Ce mardi, les députés ont observé une minute de silence à 15 heures à l’Assemblée nationale en hommage à Quentin Deranque, 23 ans, militant nationaliste mort à Lyon après une violente agression. La démarche a été soutenue par la quasi-totalité des groupes parlementaires, sauf La France insoumise, puisque Raphaël Arnault, Thomas Portes, Manuel Bompard, Carlos Martens Bilongo, Louis Boyard, Aymeric Caron, Sophia Chikirou, Aly Diouara, Alma Dufour, Clémence Guetté, David Guiraud, Antoine Léaument et Ersilia Soudais ont brillé par leur absence.
Pour rappel, jeudi dernier, en fin d’après-midi près de Sciences Po Lyon, Quentin Deranque avait été violemment agressé par plusieurs individus masqués lors d’une altercation en marge d’une conférence. Pris en charge dans un état critique, il présentait « essentiellement des lésions à la tête », avec « un traumatisme crânio‑encéphalique majeur » et « une fracture temporale droite ». Ces blessures ont été jugées « au‑delà de toute ressource thérapeutique et mortelles à brève échéance ». Il est décédé deux jours plus tard, le 14 février.

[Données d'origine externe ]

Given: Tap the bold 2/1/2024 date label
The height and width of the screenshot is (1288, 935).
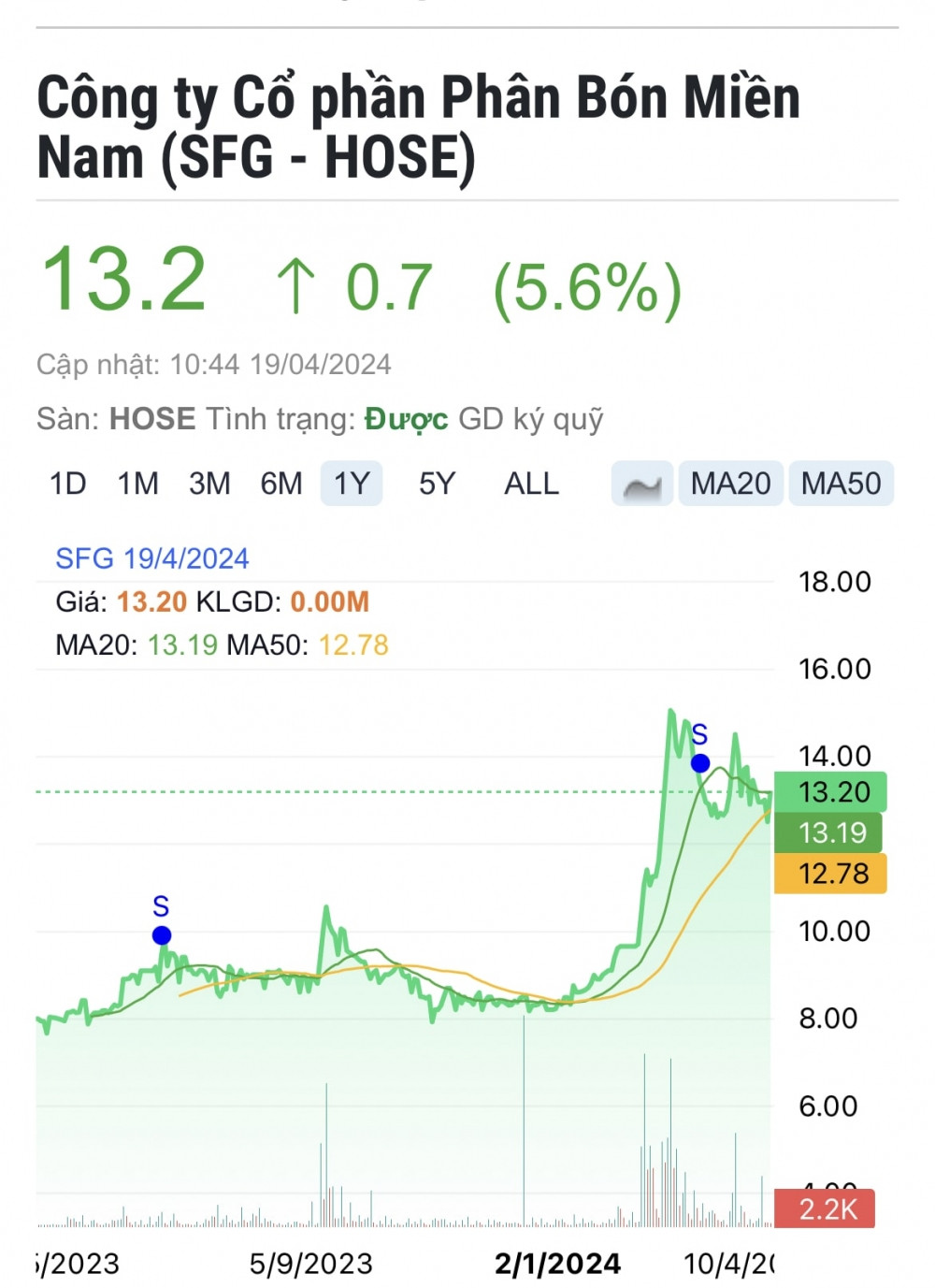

Enquête pour homicide volontaire
Face à la gravité des faits, le parquet de Lyon a requalifié l’enquête en « homicide volontaire », aggravée par plusieurs circonstances : réunion organisée des auteurs, dissimulation des visages et usage d’armes par destination. L’enquête s’étend également à l’association de malfaiteurs. À ce stade, aucune arrestation n’a été effectuée, mais plusieurs suspects ont été identifiés, et de nombreux témoins sont entendus pour établir les responsabilités.